The original Colt design was not drop-safe on a loaded chamber under the hammer, which is why old hands carried them with five rounds and an empty chamber under the firing pin. The transfer bar fixes that. The bar only rises to connect the hammer and firing pin when you deliberately pull the trigger, so a knock on the hammer will not set off a round. Load six, carry six, and let the gun do the worrying.

Why a 9mm Single-Action Makes Sense

The 9mm cylinder is the part that turns a fun cowboy gun into a practical one, because it lets you train and plink on the cheapest centerfire ammo in the country. Cost per trigger pull matters when you shoot a lot.

9mm typically runs cheaper than .357 Magnum and often undercuts .38 Special too, and it is on every shelf in America. A single-action revolver is never going to be a defensive speed-demon, but as a low-cost, low-recoil way to put rounds downrange and learn smooth single-action shooting, the 9mm Deputy makes a lot of sense. Then, when you want to feel some authority, you drop in the .357 cylinder and load magnums. One gun, two personalities.

Price and Availability

Taurus has shown the Deputy Dual Cylinder and its specs, but final US pricing and on-shelf timing are still settling. Use the standard Deputy as your yardstick.

The single-cylinder Taurus Deputy has lived in the affordable end of the single-action market, well under the price of a Ruger or a Colt, and a dual-cylinder version should still land as one of the cheaper ways into a quality three-caliber wheelgun. We will update this post when Taurus locks in a number and a date. If you are shopping wheelguns right now, our best revolvers roundup covers the field across price points, and our 9mm vs .357 Magnum breakdown is worth a read before you decide which cylinder you will reach for most.

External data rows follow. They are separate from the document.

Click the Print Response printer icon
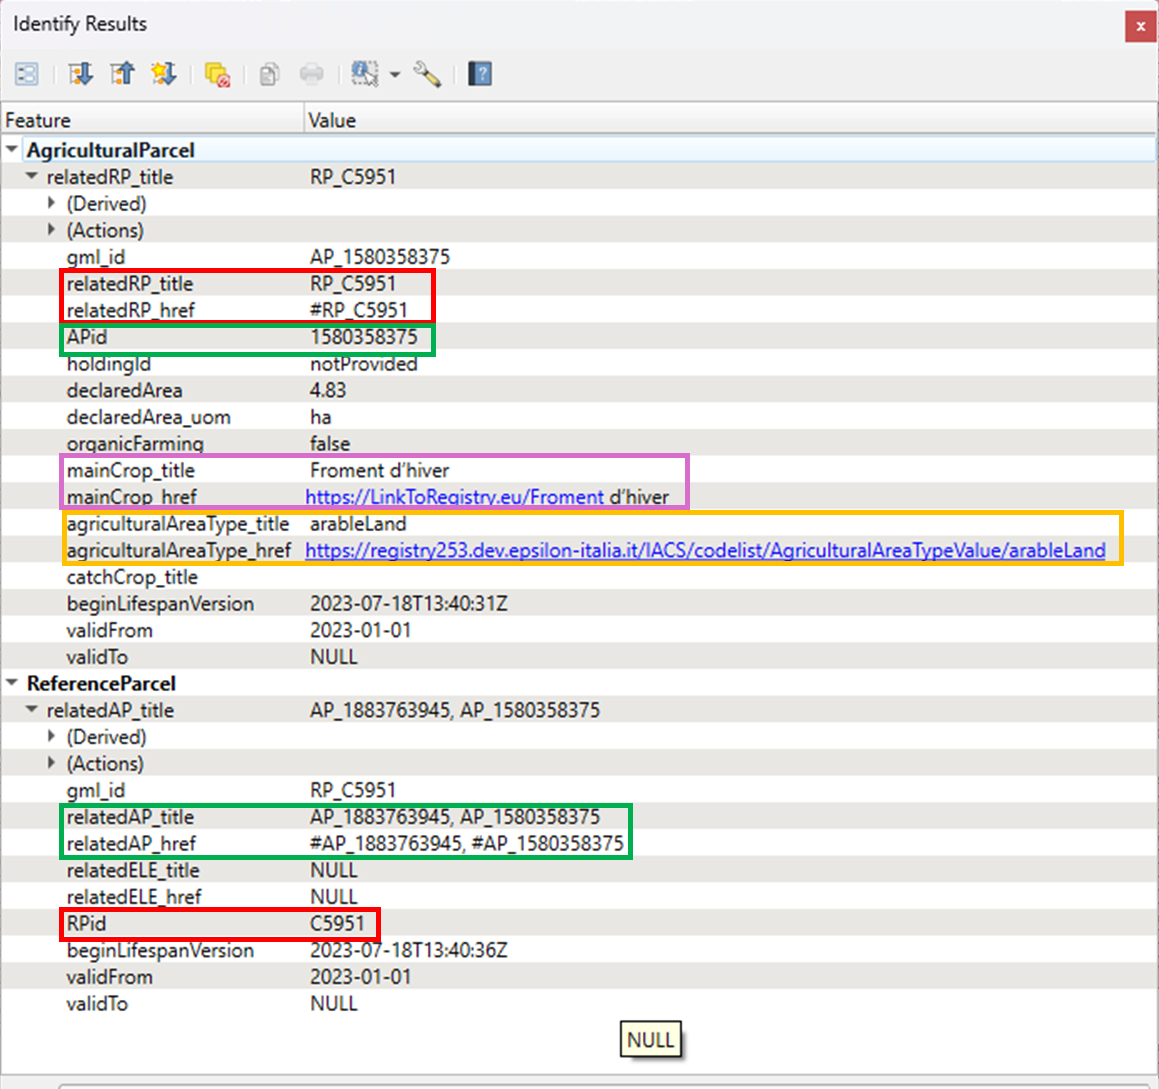Viewport: 1159px width, 1089px height. [312, 74]
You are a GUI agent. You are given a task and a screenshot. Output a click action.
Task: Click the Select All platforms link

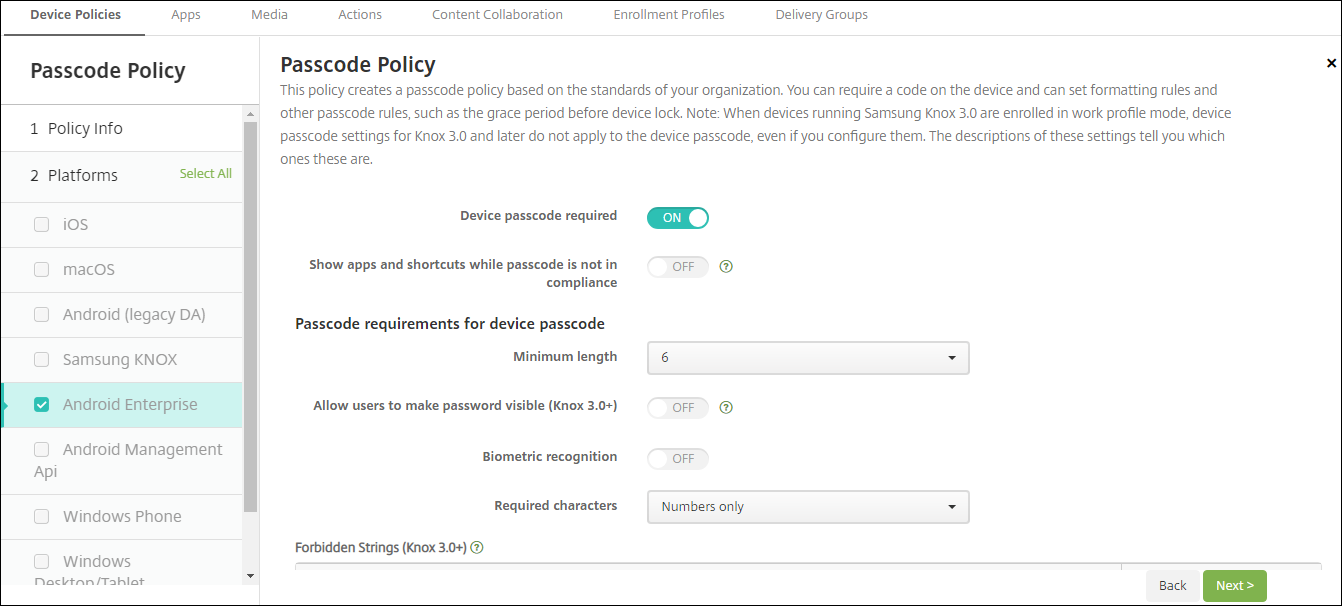click(205, 174)
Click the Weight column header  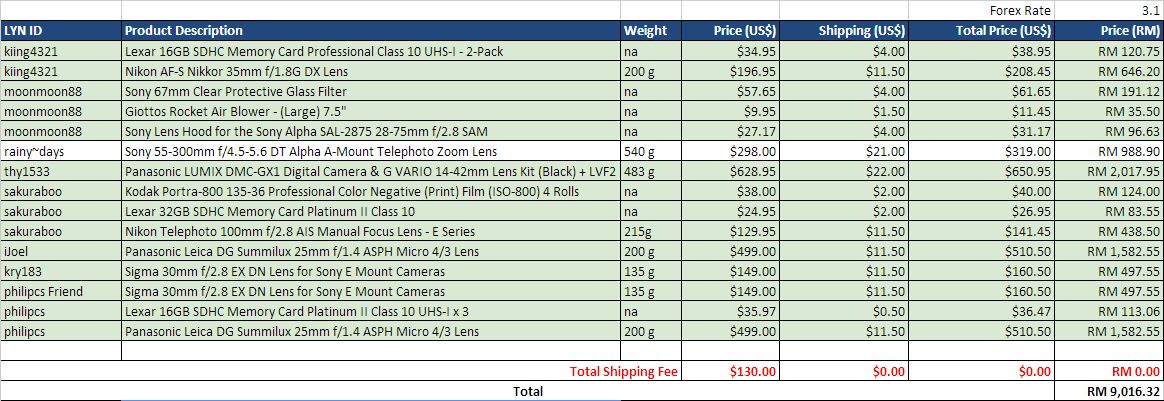(650, 30)
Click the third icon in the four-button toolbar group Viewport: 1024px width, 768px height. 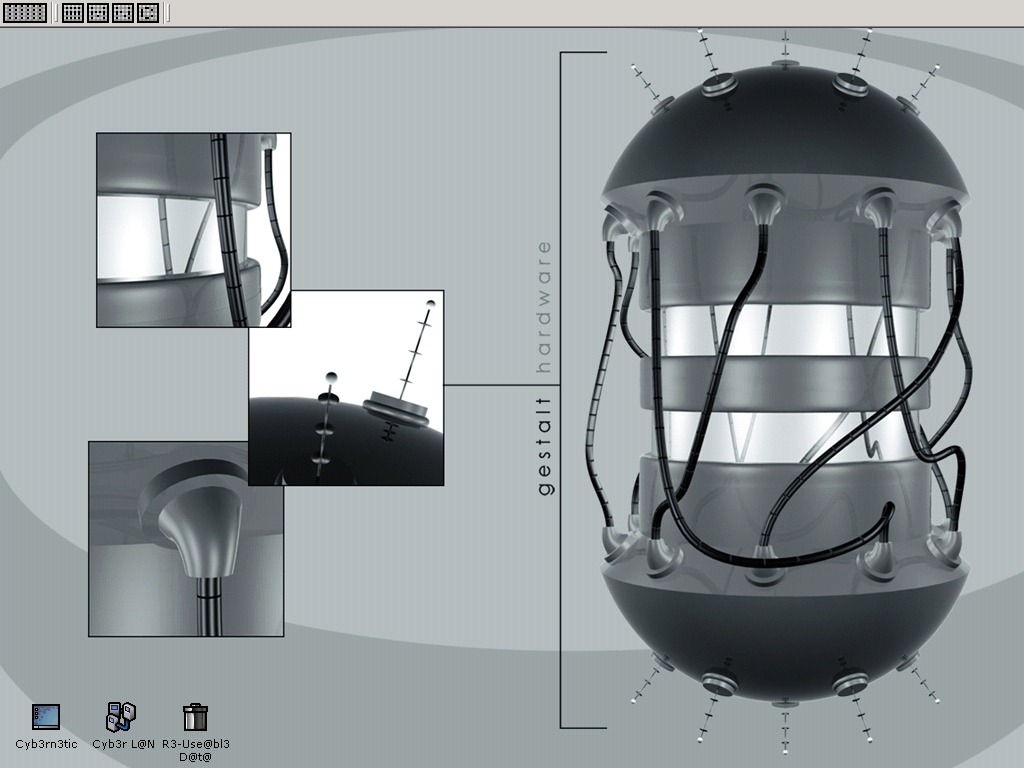tap(122, 13)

Frequently Asked Questions

What is the Taurus Deputy Dual Cylinder?

It is a single-action, Colt SAA-style revolver from Taurus that ships with two interchangeable cylinders. Together they cover .357 Magnum, .38 Special, and 9mm, so one revolver shoots three common handgun cartridges. It has a 5.5-inch barrel and a transfer-bar safety.

What calibers does the Taurus Deputy Dual Cylinder shoot?

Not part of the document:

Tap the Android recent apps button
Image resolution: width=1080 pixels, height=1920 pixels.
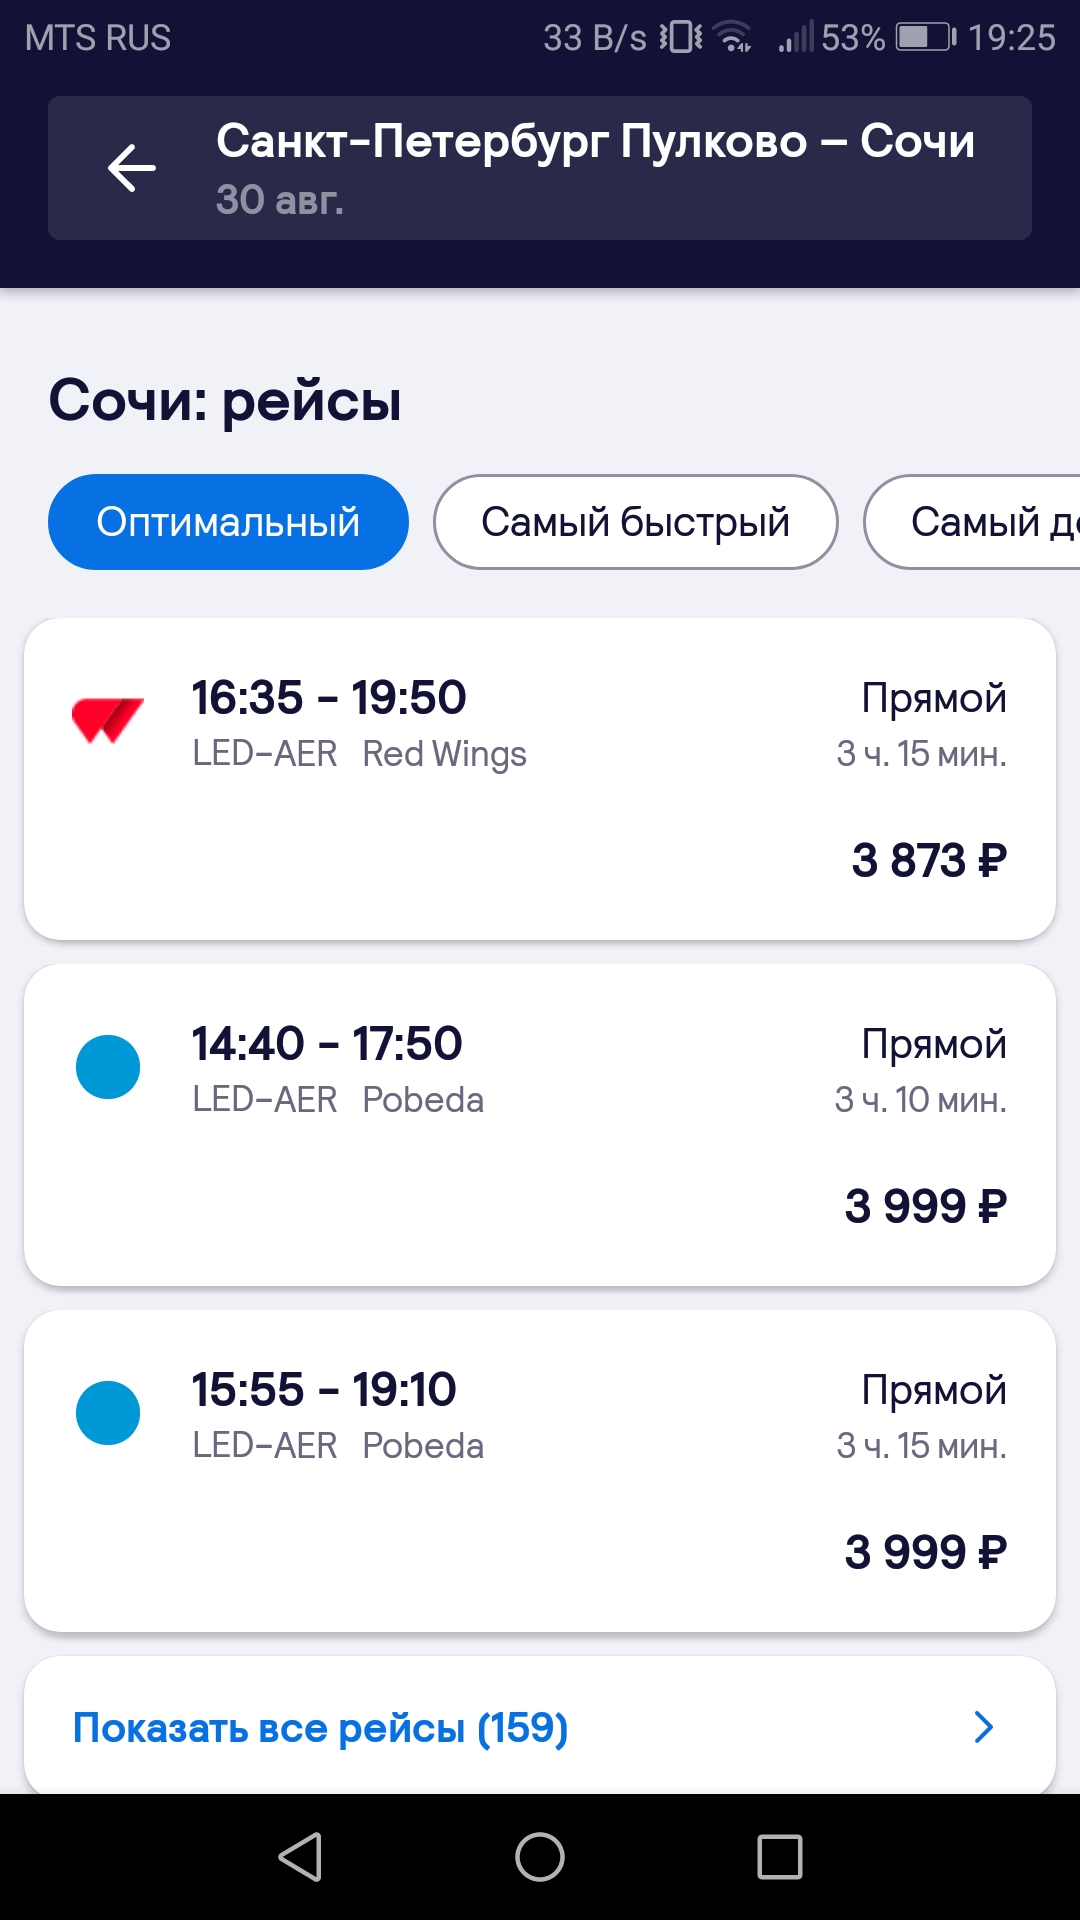point(780,1857)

Three: .357 Magnum and .38 Special share one cylinder (the .38 is the shorter, milder round in the same family), and 9mm uses the second cylinder. You swap cylinders by hand to change calibers.

Can you safely carry the Taurus Deputy with all six chambers loaded?

Yes. Unlike a true vintage single-action, the Deputy uses a modern transfer-bar safety. The transfer bar only connects the hammer to the firing pin when you pull the trigger, so it is safe to load all six chambers.

Why would you want a 9mm single-action revolver?

Cost and availability. 9mm is usually the cheapest, most available centerfire round in the US, so the 9mm cylinder makes the Deputy inexpensive to practice and plink with. Drop in the .357 cylinder when you want magnum power.

What barrel length is the Taurus Deputy Dual Cylinder?

5.5 inches, a middle-ground length between the fast-handling 4.75-inch and the long 7.5-inch single-action barrels. It also has a high-gloss polish finish, a half-moon front sight, and polymer grips.

How much does the Taurus Deputy Dual Cylinder cost?

Taurus has not finalized US pricing yet. The single-cylinder Deputy sits in the affordable end of the single-action market, well below a comparable Ruger or Colt, so the dual-cylinder version should remain one of the cheaper ways into a three-caliber wheelgun. We will update this when Taurus confirms.

Is the Taurus Deputy a Colt Single Action Army clone?

It is built in the same traditional single-action mold as the Colt SAA, with the classic shape and manual of arms, but it adds modern features the original lacks, most notably the transfer-bar safety that allows six-round carry.